Enhancing Business Register: Integrating Traditional and Alternative Data Sources through Record Linkage Methods

Conference: ICES VII
06/18/2024: 3:40 PM - 4:00 PM BST
Topic Contributed Session 


Traditional data sources in official statistics production, such as surveys, are being complemented or, in some cases, replaced by new alternative data sources. These alternative sources include scanner data, web-scraped data, and new registers. The use of such alternative data sources often requires linking the data to other more traditional sources. To link observations of the same unit from different data sources, unique identifiers for the given unit are essential. The absence of such identifiers can lead to issues that can be resolved through probabilistic record linkage methods.

Statistics Finland has quite recently faced the need to apply these methods in numerous cases, such as combining house sales advertisement data with transfer tax data and Energy Certificate register with the Building Register.
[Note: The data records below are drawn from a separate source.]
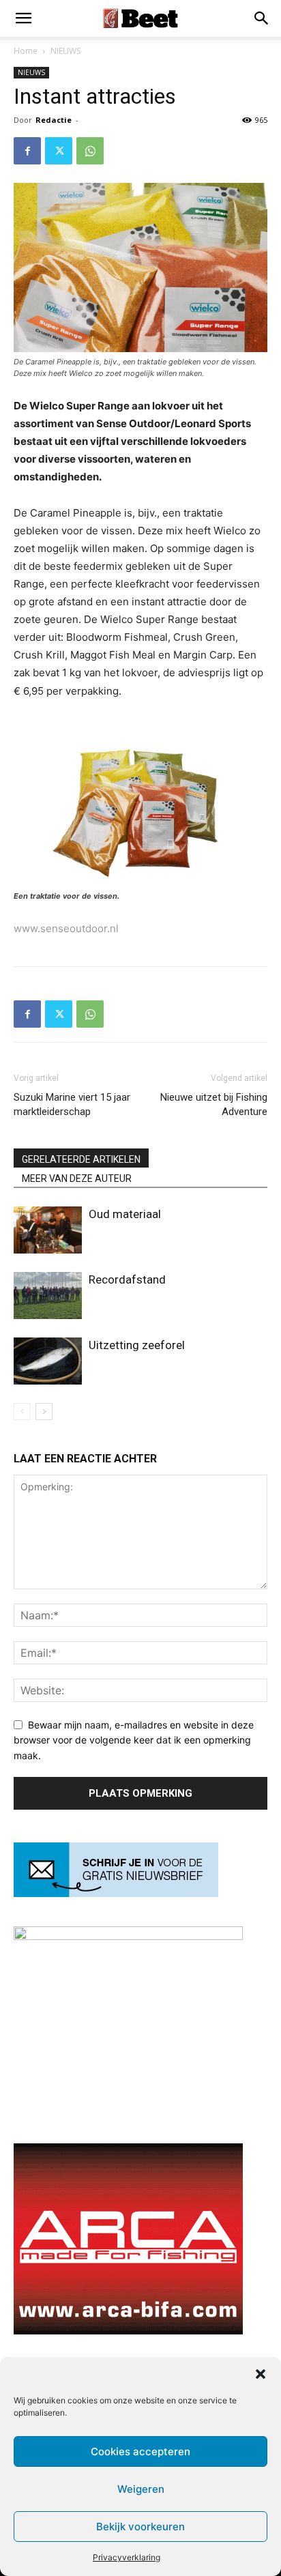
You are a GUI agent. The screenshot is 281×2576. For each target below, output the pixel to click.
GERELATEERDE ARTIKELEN (81, 1159)
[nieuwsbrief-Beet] (116, 1893)
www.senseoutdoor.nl (66, 928)
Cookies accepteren (140, 2451)
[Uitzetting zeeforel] (48, 1361)
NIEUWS (65, 51)
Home (26, 51)
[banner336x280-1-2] (128, 2330)
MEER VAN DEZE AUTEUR (77, 1178)
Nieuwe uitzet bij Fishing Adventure (213, 1104)
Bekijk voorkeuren (140, 2526)
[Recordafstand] (48, 1295)
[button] (260, 2374)
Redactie (53, 120)
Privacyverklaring (126, 2557)
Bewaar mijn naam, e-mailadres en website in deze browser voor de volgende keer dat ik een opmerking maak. (134, 1740)
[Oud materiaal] (48, 1230)
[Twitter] (58, 150)
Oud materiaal (125, 1214)
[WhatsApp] (90, 150)
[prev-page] (22, 1411)
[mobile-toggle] (23, 18)
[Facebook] (27, 150)
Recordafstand (127, 1279)
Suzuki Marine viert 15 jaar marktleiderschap (72, 1104)
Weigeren (140, 2489)
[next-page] (44, 1411)
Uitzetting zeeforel (137, 1345)
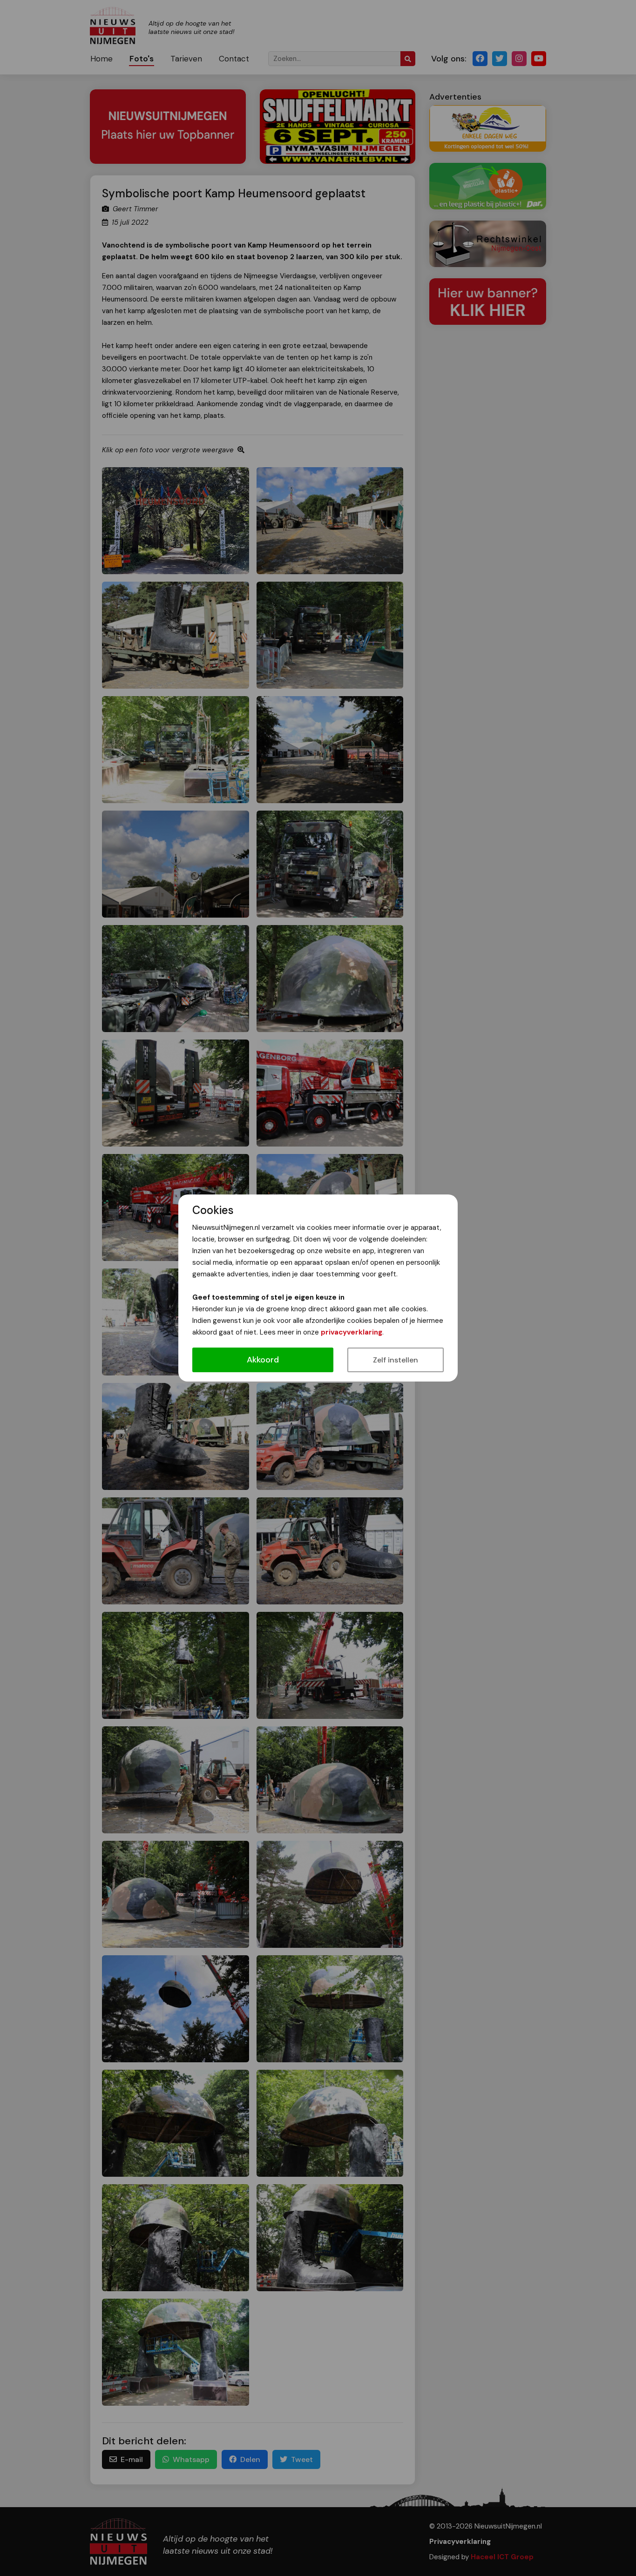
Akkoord (263, 1359)
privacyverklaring (351, 1332)
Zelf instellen (395, 1360)
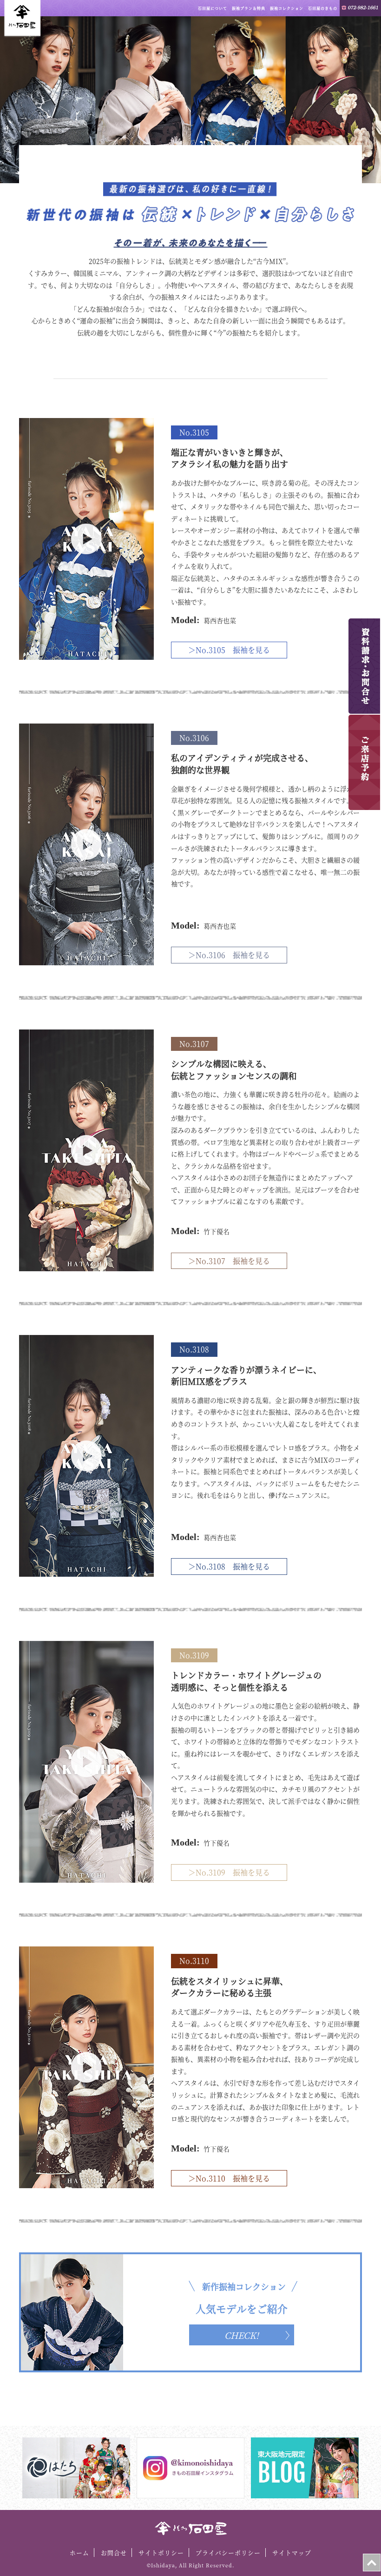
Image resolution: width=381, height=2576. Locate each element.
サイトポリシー (161, 2552)
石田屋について (212, 8)
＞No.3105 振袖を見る (229, 649)
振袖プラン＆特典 (248, 8)
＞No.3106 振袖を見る (229, 954)
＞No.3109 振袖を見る (229, 1872)
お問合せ (114, 2552)
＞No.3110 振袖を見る (229, 2178)
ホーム (79, 2552)
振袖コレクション (286, 8)
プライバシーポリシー (228, 2552)
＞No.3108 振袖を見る (229, 1566)
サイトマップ (291, 2552)
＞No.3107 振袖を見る (229, 1260)
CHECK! (241, 2335)
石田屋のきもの (322, 8)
Drawing from our experiences in these cases, we have expanded the use of these methods to new applications.

One practical application for record linkage methods is the linking of enterprises from the Business Register and their respective webpage domain names obtained from the Finnish Transport and Communications Agency (Traficom). This presents many challenges, including that these domain names are often associated with parent companies in the Traficom data, and the challenge lies in accurately pairing the appropriate domain name with the correct company within these parent entities.

The linkage was done by comparing enterprise and establishment names with the domain names with the help of different string comparison methods. Lack of sufficient auxiliary variables that could provide more information for the linkage proofed to be a big challenge. Additionally, a few problematic cases were identified very quickly: cooperatives, housing companies and building superintendents.
Despite our efforts, the results thus far have been less than promising. However, the work is still ongoing and different methods and data sources are being explored in order to enhance the Business Register in Finland.


Ville Auno, Statistics Finland


Katja Löytynoja, Tilastokeskus